= This Girl Can =

Campaign by Sport England

The This Girl Can campaign was developed by Sport England to promote sport amongst women. The first TV ad was aired on 12 January 2015. It was accompanied by cinema, outdoor, and social media advertising, which included a Twitter campaign using the hashtag #thisgirlcan. The campaign was created by agency FCB Inferno and the first television adverts were directed by Australian director Kim Gehrig and won multiple awards. The campaign celebrated its fifth birthday with a new campaign in January 2020.It was to help women any shape or size to do sport and feel happy .

== Overview ==
The campaign was created as a response to Sport England's Active People Survey, which reported that in 2014 there were two million fewer women participating in sports than men, despite over 75% of women aged 14–40 saying that they would like to exercise more. Based on the responses to the Active People Survey, women's lower level participation was due to fear of judgement.

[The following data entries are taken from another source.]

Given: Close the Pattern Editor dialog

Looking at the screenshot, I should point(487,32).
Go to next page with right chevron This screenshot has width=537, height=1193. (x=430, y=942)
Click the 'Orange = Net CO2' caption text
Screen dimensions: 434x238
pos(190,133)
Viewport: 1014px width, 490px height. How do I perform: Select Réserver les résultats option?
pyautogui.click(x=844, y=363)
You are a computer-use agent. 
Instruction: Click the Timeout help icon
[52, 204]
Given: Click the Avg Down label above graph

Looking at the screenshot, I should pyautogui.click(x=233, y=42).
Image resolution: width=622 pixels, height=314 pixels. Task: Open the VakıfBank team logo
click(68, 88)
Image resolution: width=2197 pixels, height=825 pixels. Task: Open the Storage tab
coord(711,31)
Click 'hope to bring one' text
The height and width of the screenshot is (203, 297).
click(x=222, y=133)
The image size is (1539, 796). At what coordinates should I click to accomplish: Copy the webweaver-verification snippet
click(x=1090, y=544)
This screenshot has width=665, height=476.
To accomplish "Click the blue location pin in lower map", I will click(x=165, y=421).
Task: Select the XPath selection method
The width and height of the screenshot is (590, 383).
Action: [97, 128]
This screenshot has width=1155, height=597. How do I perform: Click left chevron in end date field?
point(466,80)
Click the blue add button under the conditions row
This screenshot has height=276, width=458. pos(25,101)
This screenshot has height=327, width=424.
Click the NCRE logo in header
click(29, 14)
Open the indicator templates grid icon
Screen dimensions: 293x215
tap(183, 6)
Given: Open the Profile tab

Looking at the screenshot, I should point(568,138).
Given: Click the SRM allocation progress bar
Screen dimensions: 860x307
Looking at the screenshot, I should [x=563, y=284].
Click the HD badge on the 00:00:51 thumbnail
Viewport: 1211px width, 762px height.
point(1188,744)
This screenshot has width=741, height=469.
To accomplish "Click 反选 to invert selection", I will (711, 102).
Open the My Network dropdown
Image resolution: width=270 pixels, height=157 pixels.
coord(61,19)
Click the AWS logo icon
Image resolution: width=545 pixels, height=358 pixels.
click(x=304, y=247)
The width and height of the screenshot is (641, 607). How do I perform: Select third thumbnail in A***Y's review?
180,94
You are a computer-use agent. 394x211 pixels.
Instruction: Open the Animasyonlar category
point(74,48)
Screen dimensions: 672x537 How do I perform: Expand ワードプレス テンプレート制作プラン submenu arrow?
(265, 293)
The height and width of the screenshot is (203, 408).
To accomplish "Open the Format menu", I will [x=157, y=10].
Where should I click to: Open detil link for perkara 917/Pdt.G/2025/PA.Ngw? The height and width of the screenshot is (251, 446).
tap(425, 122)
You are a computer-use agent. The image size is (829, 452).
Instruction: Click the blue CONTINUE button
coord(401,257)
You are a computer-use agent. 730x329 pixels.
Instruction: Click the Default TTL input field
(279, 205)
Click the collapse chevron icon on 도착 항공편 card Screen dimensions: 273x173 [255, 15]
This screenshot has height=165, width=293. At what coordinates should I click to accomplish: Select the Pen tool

A 90-second advertisement was constructed to show everyday women of different ages, body types and ability levels enjoying different sports. Airing on TV and online, the seven women who appeared in the ad were chosen after Sport England toured the UK visiting dance classes, football games and boxing clubs, speaking to as many women as possible to select exercise-related stories. These stories were displayed on the campaign's website in order to generate further conversation about women in recreational sports.

The ad used Missy Elliott's "Get Ur Freak On" as a soundtrack. It was the first time Elliot licensed her music for commercial use.

== Reception ==
The ad has faced some criticism stating that the use of the word "girl" can be demeaning to older women, alongside the issue of objectifying female bodies, with critics noting that "the new sexy" remains based on slenderness, merely adding "sweaty." However, the main response to the campaign has been positive. In addition to featuring women of different sizes, the advertisements refrained from the use of PhotoShop.

The hashtag #thisgirlcan was trending at number 3 in the UK on the first day of airing, and the YouTube video of the ad has had over 400,000 views since it was aired on 23 January 2015. This evidence supports the theory that in most cases, progressive portrayals of women create higher engagement levels with the brand, generating high levels of success. In addition, there was a high level of engagement offline in the forms of collaborations with sports clubs taking part in charity events and selling active wear.

== Results ==
Alongside the high engagement levels, the campaign also had measurable effects on the sport habits of women. It was credited with inspiring 148,700 more women aged 16 and over to take part in sport for at least half an hour each week between April and September 2015.

By the end of 2016, the gender gap between men and women who exercise regularly narrowed from 1.78 million to 1.73 million in the UK, a number which was reported to decrease to 1.3 million by January 2017. All together the campaign is stated to have persuaded 1.6 million women to start exercising, while 2.8 million women said that they have become more active as a result of the campaign.

The campaign has been rewarded with numerous awards, including several Cannes Lions.

=== Awards ===

- Women's Sport Trust #BeAGameChanger Awards: 'Inspiring Participation
- Cannes: The 'Glass Lion: The Lion for Change'
- Cannes: Gold Lions Health for Best Integrated Campaign
- Cannes: Gold Lions Health for Best Film
- Cannes: United Nations Foundation Grand Prix for Good
- Campaign Big Awards: Silver in Public Service
- British Arrows: Silver Arrow for Editing
- British Arrows: Silver for Best Use of Recorded Music
- The Drum Creative Out of Home Awards: Digital - Use of Mobile

== This Girl Can: Phenomenal Woman ==
This Girl Can: Phenomenal Woman is the second wave of ads created by the Sport England, building on the theme of the previous This Girl Can campaign. The first TV ad was released on 24 February 2017, with out-of-home and digital activity starting earlier, in January 2017. The ads are set to a soundtrack blended with the 1978 poem, Phenomenal Woman, by Maya Angelou.

The campaign used everyday women to convey its message; however, the target audience expanded to include women of all ages. The campaign also addressed the issue of stopping and then starting exercise, and provided information about circumstances under which exercise might be seen as too difficult, such as during pregnancy. As a response to some of the previous criticism the campaign received regarding the objectification of the female body, the Phenomenal Woman campaign includes a wider display of body "issues" such as cellulite and wrinkles.